| HOW TO COMPLETE THIS TASK |
Copy the records exactly. Every line must match.

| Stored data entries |
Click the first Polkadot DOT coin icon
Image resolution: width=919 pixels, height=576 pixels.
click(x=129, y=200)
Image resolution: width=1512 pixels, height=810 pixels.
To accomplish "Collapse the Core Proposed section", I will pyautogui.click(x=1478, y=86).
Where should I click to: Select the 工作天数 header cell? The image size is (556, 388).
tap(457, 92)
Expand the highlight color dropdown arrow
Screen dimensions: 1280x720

| TASK RESPONSE |
Click the first Polkadot DOT coin icon
Image resolution: width=919 pixels, height=576 pixels.
click(x=129, y=200)
Image resolution: width=1512 pixels, height=810 pixels.
To accomplish "Collapse the Core Proposed section", I will pyautogui.click(x=1478, y=86).
Where should I click to: Select the 工作天数 header cell? The image size is (556, 388).
tap(457, 92)
Expand the highlight color dropdown arrow
Screen dimensions: 1280x720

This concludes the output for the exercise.